Horizon Accord | Institutional Capture | Policy Architecture | Super-Premium Security State | Machine Learning

The Super-Premium Security State

When wealth concentrates, “safety” stops being public and becomes a private intelligence stack built to protect assets—and to manage everyone else.

By Cherokee Schill

This essay is inspired by an article read in the early morning hours.

Sauron, the high-end home security startup for ‘super premium’ customers, plucks a new CEO out of Sonos Connie Loizos 6:20 PM PST · December 28, 2025

Thesis

Wealth concentration doesn’t just create inequality. It creates a market for private protection that grows alongside the disparities that made protection feel necessary in the first place. When that market matures, “risk” stops meaning broad public safety and starts meaning asset defense for a narrow class.

In that environment, security stops being a shared civic function. It becomes an asymmetric service tier: bespoke systems for the wealthy, automated suspicion for everyone else. The hardware is new; the social structure is old.

Working definition: In a society of unequal outcomes, security becomes less about preventing harm and more about protecting accumulated value—and maintaining order around it.

Evidence

Example 1: Networked surveillance turns public life into a database. When movement through public space becomes a persistent, queryable record, surveillance stops being situational and becomes ambient. Suspicion stops being episodic and becomes statistical. The market rewards this model because it scales: more cameras, more retention, more sharing, more “coverage.”

In an unequal society, the outcome is predictable. The wealthy buy safety twice—first through private services and hardened infrastructure, then again through the public systems that increasingly prioritize property protection and “order maintenance” in affluent zones.
++++++++++++++++++++
EXERCISE REQUIREMENTS:
#1 In the essay on the super-premium security state, how many times does it say the wealthy buy safety, and through what means?
#2 Continue the essay on the super-premium security state, beginning right after its final sentence.
++++++++++++++++++++
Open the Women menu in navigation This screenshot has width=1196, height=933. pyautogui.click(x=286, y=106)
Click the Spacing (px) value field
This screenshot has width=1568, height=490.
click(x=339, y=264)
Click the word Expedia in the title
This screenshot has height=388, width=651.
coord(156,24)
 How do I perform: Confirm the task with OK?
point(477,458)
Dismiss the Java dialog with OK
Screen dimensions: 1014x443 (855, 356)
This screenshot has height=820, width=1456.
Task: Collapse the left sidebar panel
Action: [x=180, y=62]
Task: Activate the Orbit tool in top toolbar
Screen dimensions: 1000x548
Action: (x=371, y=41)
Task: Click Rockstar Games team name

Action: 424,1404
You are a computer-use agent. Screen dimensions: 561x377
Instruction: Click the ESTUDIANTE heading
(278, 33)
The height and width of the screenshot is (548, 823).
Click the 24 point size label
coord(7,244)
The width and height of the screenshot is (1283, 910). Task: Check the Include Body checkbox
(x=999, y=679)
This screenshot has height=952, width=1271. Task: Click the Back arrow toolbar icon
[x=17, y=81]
++++++++++++++++++++
TASK RESULTS:
#1 Twice: first through private services and hardened infrastructure, then through public systems that increasingly prioritize property protection and "order maintenance" in affluent zones.

#2
Pattern: Surveillance expands fastest where institutions want scalable control and where capital is willing to pay for “certainty,” even when that certainty is statistical theater.

Example 2: Institutional power becomes a software layer. The controversy is never “software exists.” The controversy is where the software embeds: inside agencies that do coercion at scale. When the value proposition is correlation—linking identities, locations, associations, and histories into operational action—then security becomes a pipeline, not an intervention.

In an unequal society, the niche becomes legible. These systems don’t merely help institutions “know more.” They help institutions act faster, with fewer humans in the loop, and with weaker accountability at the edge cases—where real people get misclassified.

Example 3: The convergence—private intelligence for the wealthy, classification for everyone else. Combine the worldview of persistent tracking with the worldview of institutional fusion, then aim it at “super-premium” clients. The product becomes a private intelligence stack: multi-sensor perception, continuous inference, human analysts, and deterrence designed to act early—before entry, before confrontation, before any public process exists.

This is not conspiracy. It is equilibrium. When capital can buy individualized protection and the state is pushed toward scalable control, security reorganizes around assets rather than people.

The real hazard isn’t one camera. It’s durable, searchable history—access widening over time, purpose drifting over time, and errors landing on the same communities again and again.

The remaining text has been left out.